> **Work task**
Your answer must be an exact copy of the lines from the one containing "Viewport: 1782px width, 887px height." through the last line of the records below, with no pictures; please include nothing else.

> **Material provided**
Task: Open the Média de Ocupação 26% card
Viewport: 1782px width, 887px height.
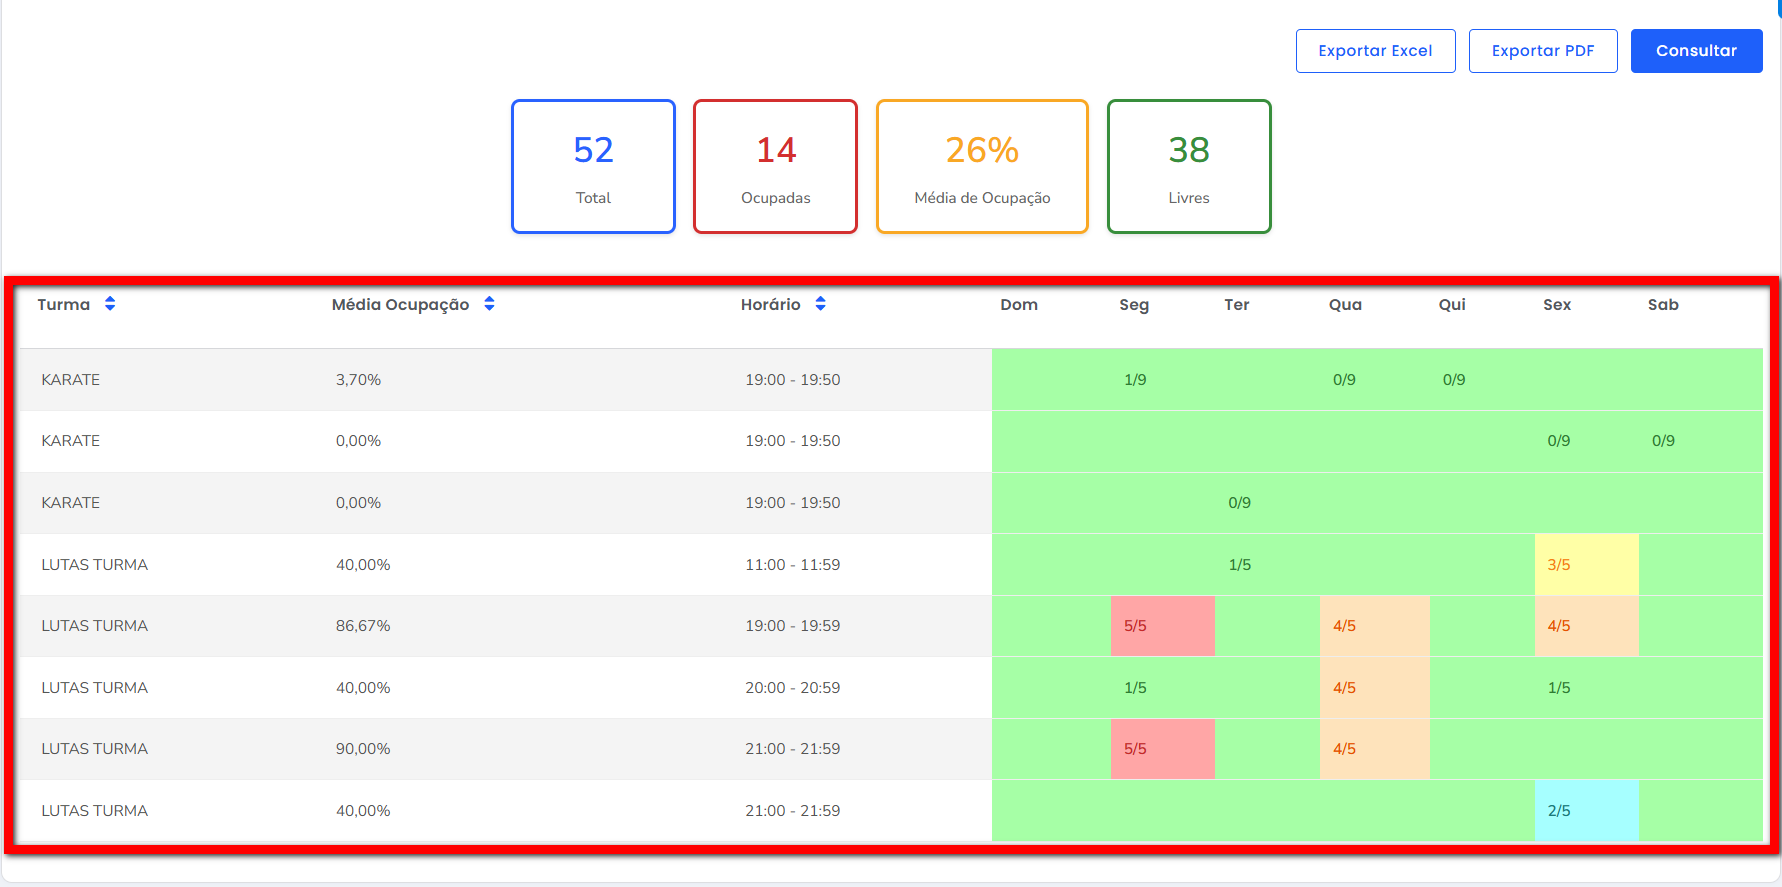Action: pyautogui.click(x=982, y=167)
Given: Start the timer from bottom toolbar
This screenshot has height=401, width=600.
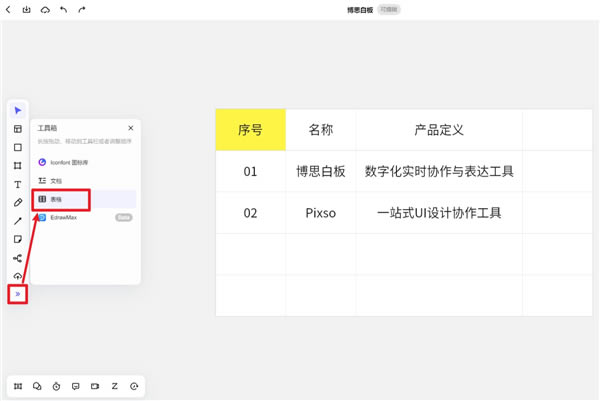Looking at the screenshot, I should pos(56,386).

> **Your response**
Viewport: 1782px width, 887px height.
Action: pyautogui.click(x=982, y=167)
Given: Start the timer from bottom toolbar
This screenshot has height=401, width=600.
Looking at the screenshot, I should pos(56,386).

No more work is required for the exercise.